The International Monetary Fund (IMF) continues to promote the unfounded claim that higher minimum wages prompt job cuts and hurt workers, putting at risk economic growth.

An article published in the IMF’s F&D magazine and shared on the IMF’s Facebook page claims that “an overly generous wage may prompt employers to cut jobs”.

“It is disheartening to see that the IMF continues to ignore a large body of evidence on the benefits of minimum wages, for working people and the economy as a whole. If the IMF is serious about addressing inequality, it should abandon policy advice and loan conditions that have failed to generate economic growth. The economic evidence they claim is simply not there. Also absent is an acknowledgement that IMF interventions including attacks on minimum wages have deepened economic and social crises, not alleviated them,” said Sharan Burrow, ITUC General Secretary.

The article “Does a Minimum Wage Help Workers?”, billed by the IMF as a “Back to Basics explainer”, is based on selective evidence that highlights the bias of the authors. The article recognises that most empirical studies find a positive or at most a very small negative relationship between minimum wages and employment levels. Despite that admission, the IMF economists base their recommendations on the assumption that higher minimum wages reduce employment levels. This ignores the larger body of evidence which shows the positive effects of minimum wages on productivity, employment, reduced informality and overall economic growth.

The IMF has regularly provided policy advice and lending conditionalities calling for a restriction in the level of the minimum wage. Recent examples include Lithuania, Colombia, Greece, Bolivia and Ecuador. Such policies have had devastating impacts on workers’ livelihoods and have contributed to increased poverty and inequality. Such measures have also been economically counterproductive – leading to deficits in aggregate demand and contributing to prolonged economic crises.

In policy advice and the recent article, IMF staff have promoted the assignment of minimum wage setting to “independent experts”. These suggestions run contrary to international labour standards including the Minimum Wage Fixing Convention of the ILO (C131), which calls for the involvement of social partners and the consideration of the needs of working families. The suggestion to end participatory procedures for fixing minimum wages is undemocratic and would result in decision-making that is separated from the realities facing workers.

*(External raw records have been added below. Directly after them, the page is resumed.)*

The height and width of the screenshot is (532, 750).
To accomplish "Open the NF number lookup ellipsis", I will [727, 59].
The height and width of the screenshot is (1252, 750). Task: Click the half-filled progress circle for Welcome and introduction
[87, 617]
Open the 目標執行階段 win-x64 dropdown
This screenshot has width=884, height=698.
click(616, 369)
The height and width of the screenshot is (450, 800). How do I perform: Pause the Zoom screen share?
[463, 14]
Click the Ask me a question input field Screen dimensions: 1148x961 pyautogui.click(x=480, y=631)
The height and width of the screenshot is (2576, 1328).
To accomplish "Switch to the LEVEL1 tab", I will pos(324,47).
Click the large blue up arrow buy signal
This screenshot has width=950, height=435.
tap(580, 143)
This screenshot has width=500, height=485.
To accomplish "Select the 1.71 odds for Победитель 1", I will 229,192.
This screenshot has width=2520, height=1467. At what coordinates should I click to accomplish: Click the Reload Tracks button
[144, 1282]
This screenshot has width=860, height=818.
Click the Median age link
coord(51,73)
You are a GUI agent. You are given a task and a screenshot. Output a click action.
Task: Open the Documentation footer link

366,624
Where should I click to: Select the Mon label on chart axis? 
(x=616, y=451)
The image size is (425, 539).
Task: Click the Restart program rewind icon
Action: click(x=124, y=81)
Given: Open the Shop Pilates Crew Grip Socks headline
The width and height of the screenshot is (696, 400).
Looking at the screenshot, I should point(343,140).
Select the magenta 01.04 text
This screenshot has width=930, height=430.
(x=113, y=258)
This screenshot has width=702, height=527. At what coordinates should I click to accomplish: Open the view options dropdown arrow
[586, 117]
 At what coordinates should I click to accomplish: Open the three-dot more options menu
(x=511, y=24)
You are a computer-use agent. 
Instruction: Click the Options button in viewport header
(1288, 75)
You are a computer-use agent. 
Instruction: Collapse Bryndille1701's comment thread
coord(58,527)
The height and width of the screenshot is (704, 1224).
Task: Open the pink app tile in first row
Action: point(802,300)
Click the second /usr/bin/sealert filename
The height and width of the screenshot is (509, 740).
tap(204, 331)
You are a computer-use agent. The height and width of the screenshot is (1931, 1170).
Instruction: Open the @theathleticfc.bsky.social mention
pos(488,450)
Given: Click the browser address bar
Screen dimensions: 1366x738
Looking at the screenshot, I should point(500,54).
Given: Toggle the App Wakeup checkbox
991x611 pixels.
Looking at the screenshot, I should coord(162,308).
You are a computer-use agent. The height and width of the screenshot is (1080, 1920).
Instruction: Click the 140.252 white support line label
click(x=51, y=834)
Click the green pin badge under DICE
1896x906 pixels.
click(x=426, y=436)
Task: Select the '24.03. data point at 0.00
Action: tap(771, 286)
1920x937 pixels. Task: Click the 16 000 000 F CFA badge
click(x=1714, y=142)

“Workers are struggling to get by on the wages they earn. The ITUC Global Poll shows 59% of people in work are only just managing, struggling to make ends meet or not managing at all. Adequate minimum wages are key to assuring shared prosperity, economic growth and a just and secure world. They should first and foremost be based on the cost-of-living evidence, and they should be developed with the involvement of unions and employers within transparent, tripartite processes,” said Burrow.

The ITUC has written to IMF Managing Director Christine Lagarde outlining concerns over IMF policies on minimum wages ahead of the IMF Spring Meetings.